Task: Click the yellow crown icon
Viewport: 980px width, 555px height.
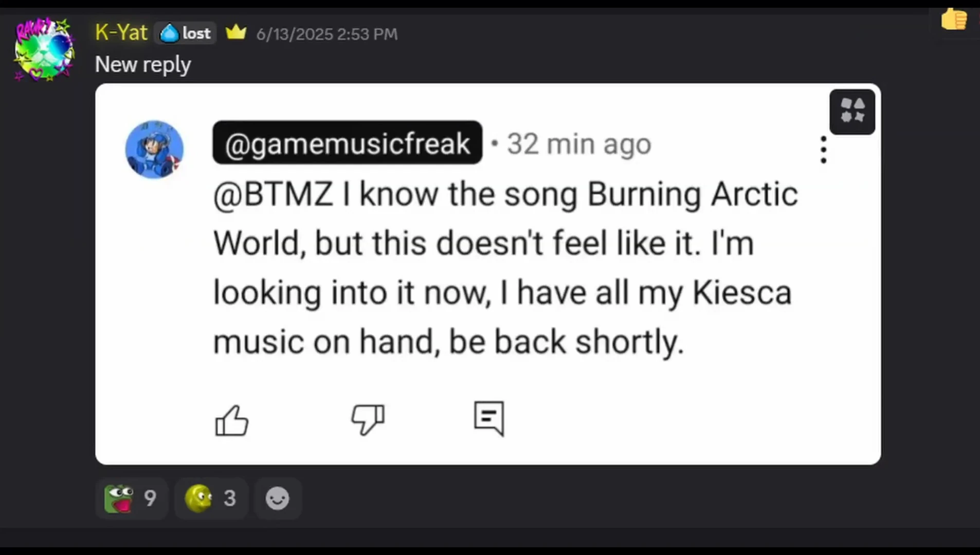Action: (x=236, y=32)
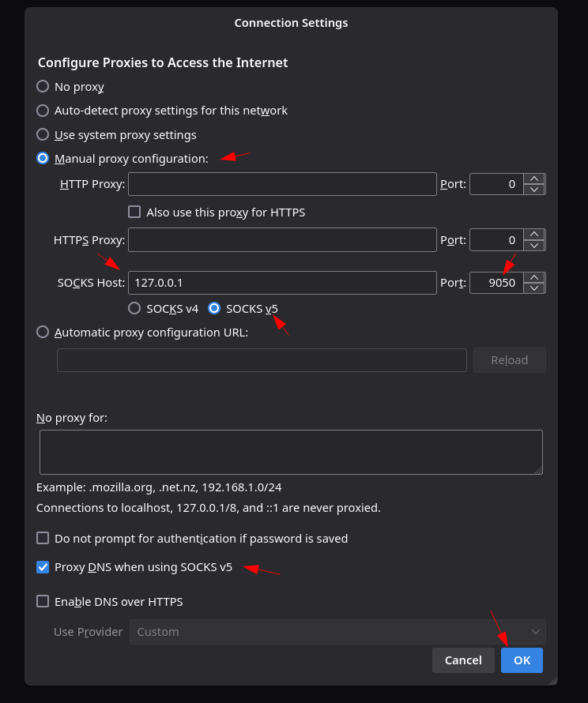Increment the HTTPS Proxy port spinner
This screenshot has height=703, width=588.
[535, 235]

◆ ◆ ◆ ◆ ◆

### What you should do
Write out all of the data above exactly, without any of its pictures.

### Solved exercise
Task: Click the yellow crown icon
Viewport: 980px width, 555px height.
Action: (x=236, y=32)
Increment the HTTPS Proxy port spinner
This screenshot has height=703, width=588.
[535, 235]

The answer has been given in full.